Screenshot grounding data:
# # # #

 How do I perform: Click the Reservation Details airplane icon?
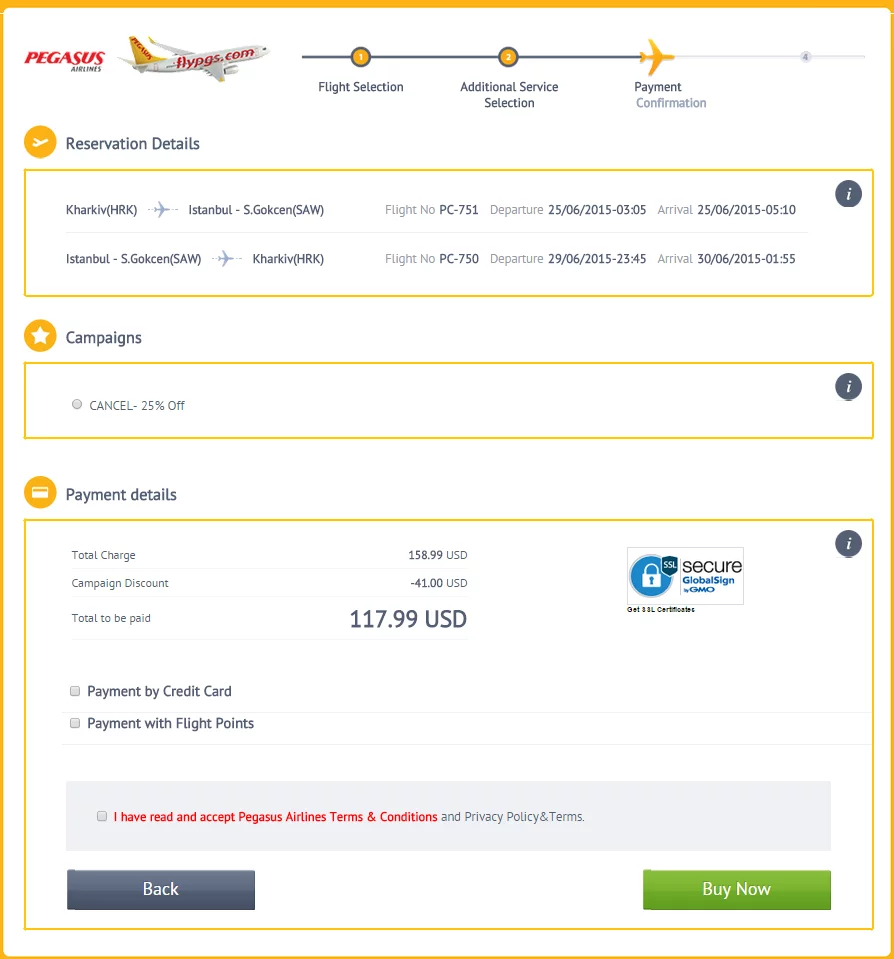(x=40, y=143)
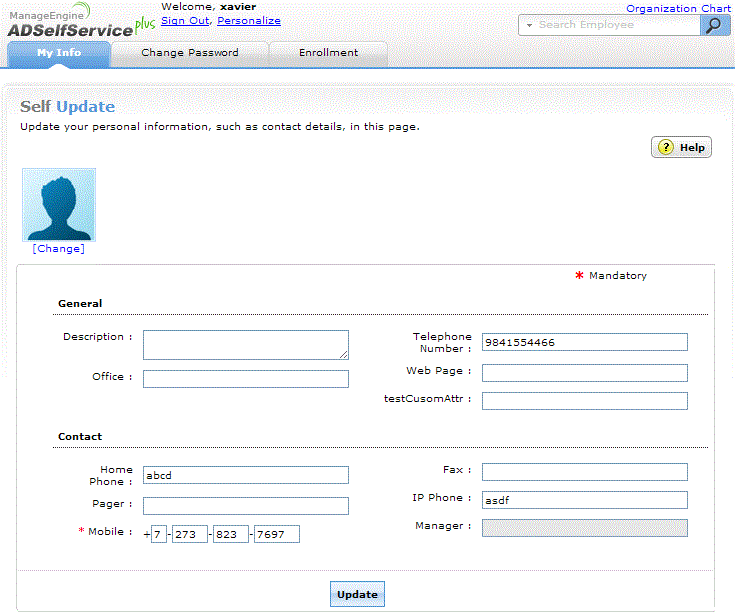Open the Organization Chart link

click(678, 8)
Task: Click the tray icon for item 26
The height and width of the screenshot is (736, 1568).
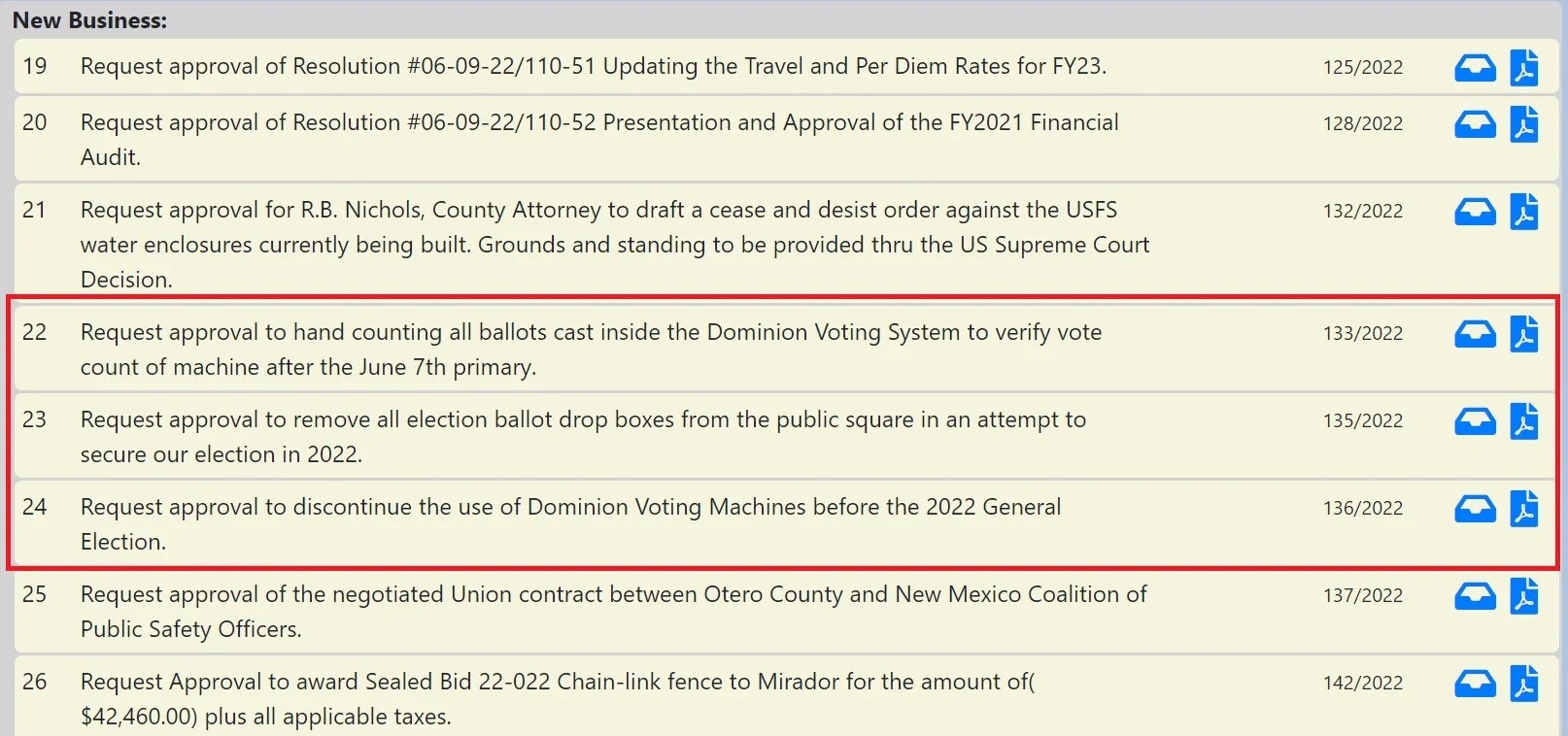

# # # #

> [Exercise details]: Give back every record above word for word; the pictures have no place in it.

> [Solution to this problem]:
 How do I perform: Click the Reservation Details airplane icon?
(x=40, y=143)
Open the Organization Chart link

click(678, 8)
Task: Click the tray icon for item 26
The height and width of the screenshot is (736, 1568).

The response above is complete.